Get arrays in, hold out a test set you never touch while modeling.

Get arrays in, hold out a test set you never touch while modeling.

from sklearn.datasets import load_iris, fetch_openml, make_classification
from sklearn.model_selection import train_test_split

X, y = load_iris(return_X_y=True, as_frame=True)                       # toy dataset as a DataFrame
X, y = fetch_openml("titanic", version=1, return_X_y=True, as_frame=True)  # real dataset by name
X, y = make_classification(n_samples=1000, n_classes=3, n_informative=3)   # synthetic data for demos
X_tr, X_te, y_tr, y_te = train_test_split(
    X, y, test_size=0.2, stratify=y, random_state=0)                  # stratified 80/20 hold-out

See dataset loading utilities and train_test_split.

Preprocess: scale, encode, impute

Transformers learn statistics from the training data in .fit, then apply them with .transform (fit_transform does both). This is what keeps test data from leaking into training. Scale numeric features, one-hot encode categoricals, and impute missing values, then call set_output(transform="pandas") to keep column names.

Transformers learn statistics from training data, then reshape any data.

Transformers learn statistics from training data, then reshape any data.

from sklearn.preprocessing import StandardScaler, OneHotEncoder
from sklearn.impute import SimpleImputer

StandardScaler().fit_transform(X_tr)                          # standardize -> mean 0, std 1
OneHotEncoder(handle_unknown="ignore", sparse_output=False)   # one-hot encode categoricals
SimpleImputer(strategy="median")                              # fill missing values
enc.get_feature_names_out()                                   # output column names back
StandardScaler().set_output(transform="pandas")               # return a DataFrame, not an array

See preprocessing data, imputation, and set_output.

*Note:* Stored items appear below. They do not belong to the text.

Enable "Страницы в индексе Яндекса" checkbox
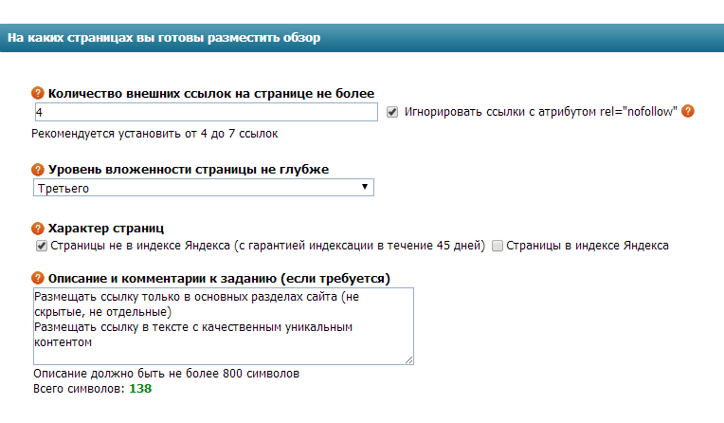 pos(498,246)
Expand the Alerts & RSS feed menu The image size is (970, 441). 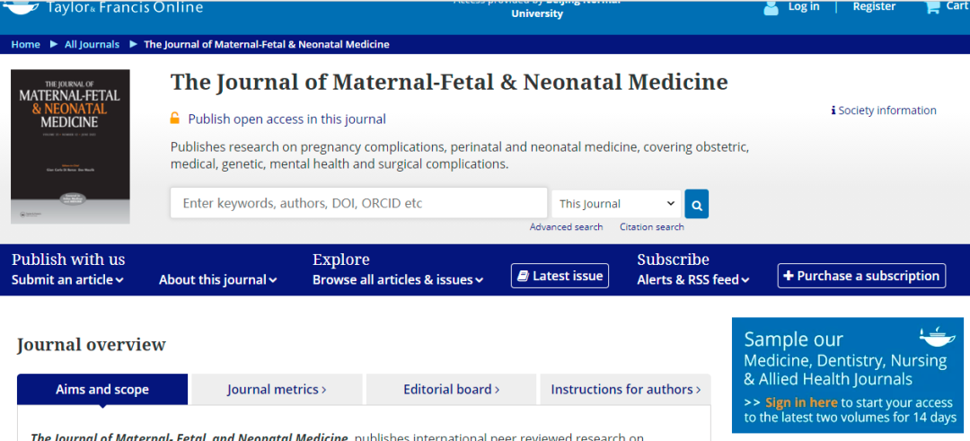[692, 279]
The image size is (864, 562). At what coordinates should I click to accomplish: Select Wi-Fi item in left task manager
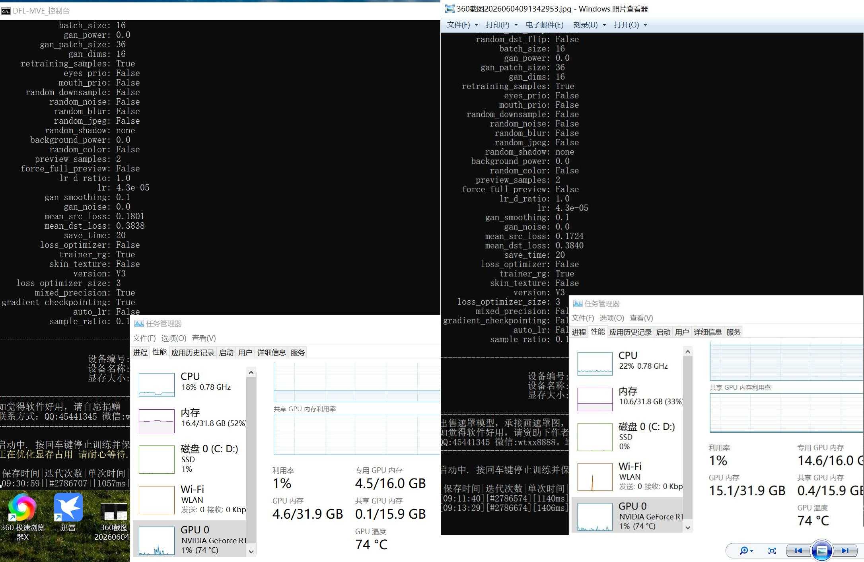pyautogui.click(x=190, y=499)
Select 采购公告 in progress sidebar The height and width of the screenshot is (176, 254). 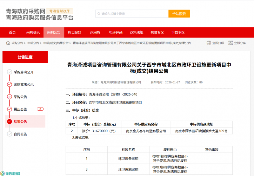[x=20, y=97]
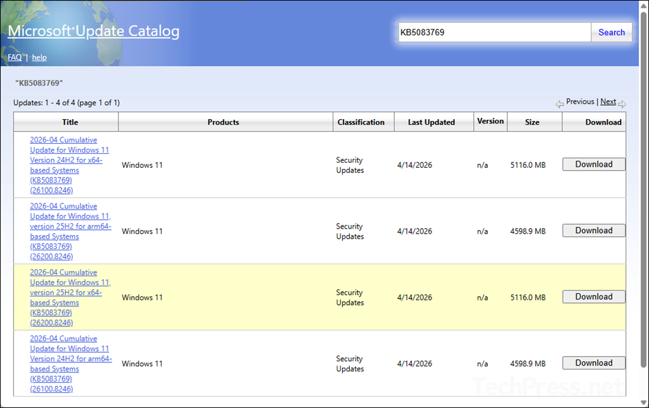This screenshot has height=408, width=649.
Task: Click inside the KB5083769 search field
Action: click(x=494, y=32)
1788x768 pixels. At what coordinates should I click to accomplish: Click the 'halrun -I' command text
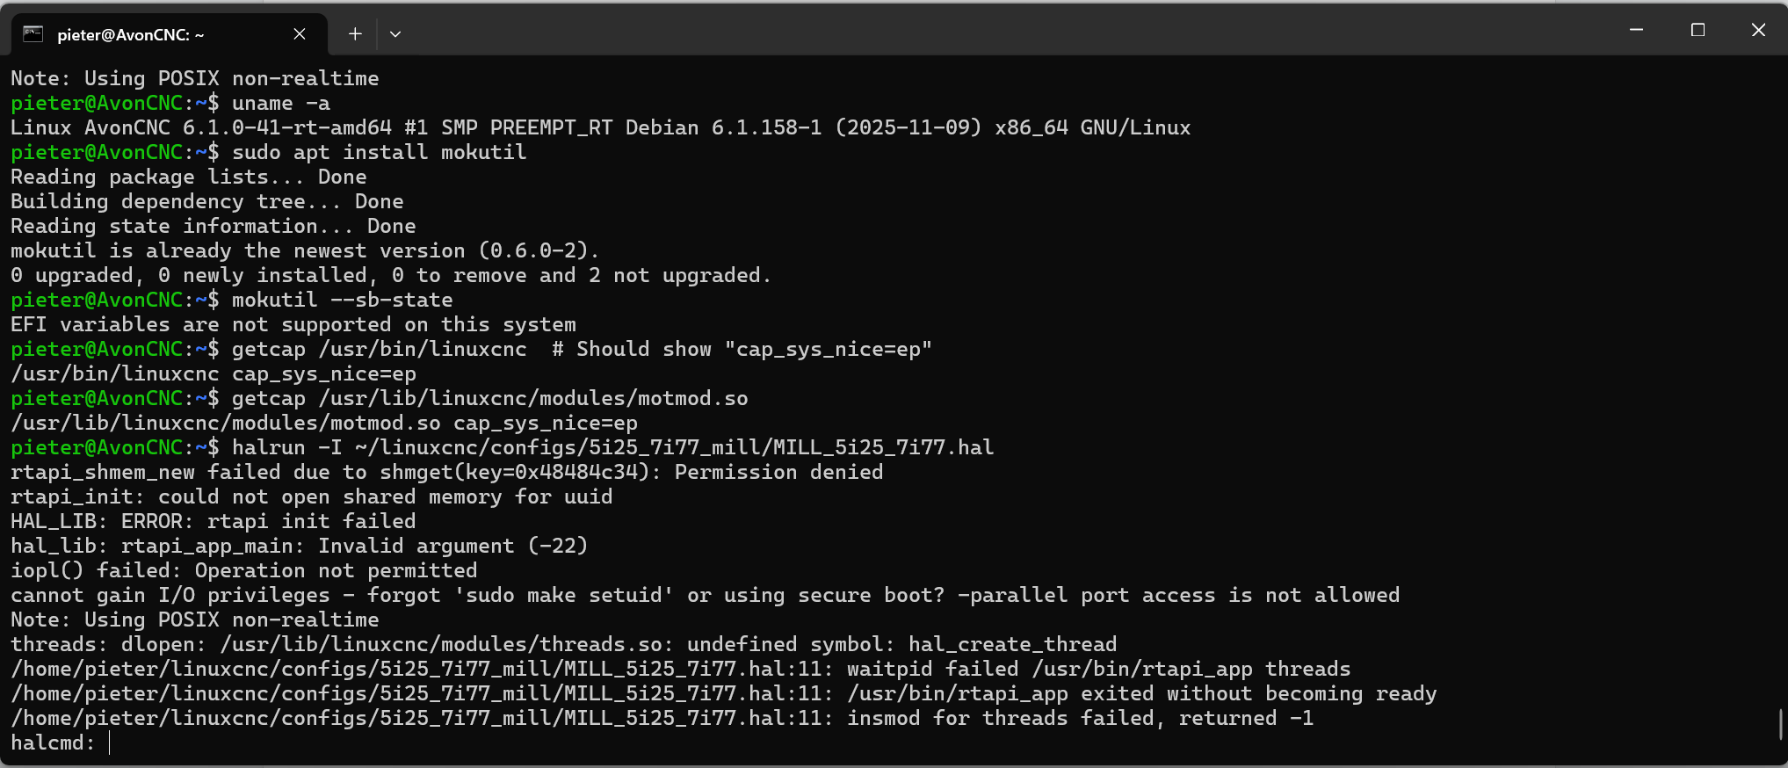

Estimator: fit, predict, score

Every model is an estimator with the same interface: .fit(X, y) learns, .predict(X) applies, classifiers add .predict_proba, and .score returns a sensible default (accuracy for classifiers, R^2 for regressors). Because the interface is uniform, swapping algorithms is a one-line change.

One interface for every model: fit learns, predict applies, score reports.

One interface for every model: fit learns, predict applies, score reports.

from sklearn.ensemble import RandomForestClassifier
from sklearn.svm import SVC

clf = RandomForestClassifier(n_estimators=300, random_state=0).fit(X_tr, y_tr)  # pick & train
y_pred = clf.predict(X_te)            # predict labels on new data
proba = clf.predict_proba(X_te)      # predict class probabilities (rows sum to 1.0)
clf.score(X_te, y_te)                # default score (accuracy for clf, R^2 for reg)
SVC(kernel="rbf")                    # swap in another algorithm, same fit/predict

See supervised learning and the glossary.

Pipeline: chain steps safely

A Pipeline glues transformers and a final estimator into one object so the transforms are fit only on training folds, which prevents the most common form of data leakage. ColumnTransformer (with make_column_selector) sends numeric and categorical columns down separate branches before they merge.

Wrap preprocessing and a model in one estimator that travels together.

Wrap preprocessing and a model in one estimator that travels together.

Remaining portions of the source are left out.